A top Cuban immigration official said on a state TV broadcast this week that even Cubans who obtain US residency through the 1966 Cuban Adjustment Act can retain their residency status on the island.
The act essentially treats all Cubans who arrive on US soil as political refugees, allowing them to stay and receive benefits.
State Department officials released a statement Friday saying the United States would be ready for a jump in visa applications, but that visa regulations for Cubans remain unchanged. "The United States welcomes any reforms that allow Cubans to depart from and return to their country freely," the statement said.
The new Cuban policy will stop short of recognizing travel as a right for all Cubans, however. Military officers and others working in sensitive occupations will need special authorization, as will star athletes such as boxers and baseball players who could earn huge salaries in the American big leagues.
The rules also contain provisions to preserve the government’s ability to deny passports to anyone deemed a threat to national security or for other “public interest reasons,” a category so broad it could be applied to almost any traveler, particularly those whose anti-Castro activism has displeased the state.
Government opponents such as blogger Yoani Sanchez and members of the Ladies in White dissident group could be denied passports simply if Cuban authorities don’t want them traveling abroad and spreading criticism of the island’s one-party, military-led government.
Novelist and dissident activist Orlando Luis Pardo Lazo has declared himself on a “travel strike” until full travel rights are extended to every citizen. “The immigration politics of the Cuban government haven’t changed a bit,” he said.

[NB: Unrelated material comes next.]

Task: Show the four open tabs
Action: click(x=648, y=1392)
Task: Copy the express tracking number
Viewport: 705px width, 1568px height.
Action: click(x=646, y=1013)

“Maybe what they’re trying to create is a low-profile way of releasing pressure,” he added. “It’s always been said that the migration question is a secret plebiscite taking place in Cuba. People go out. They vote by leaving.”
By opening up travel to the vast majority of Cubans — even doctors — Raul Castro seems to be making a risky wager that even if more people do go abroad, most will want to return.
Cuba analyst Phil Peters says the authorities hope Cubans allowed to leave “will indeed return in large numbers and bring important benefits to Cuba’s economy, not to mention to citizens who have long chafed at restrictions on the basic right of movement.”
Travel agents at airline offices in Havana say they haven’t seen a significant increase in the number of Cubans trying to make reservations after Jan. 14.
But the lines outside the US Consulate in Havana have been longer than usual in recent weeks, according to the Cubans who run businesses helping visa applicants fill out their paperwork.
“Things are getting more flexible on this side,” said one man waiting in line who asked not be named, gesturing toward the fortress-like American compound along Havana’s Malecon seafront boulevard. “But they still have to give you the visa.”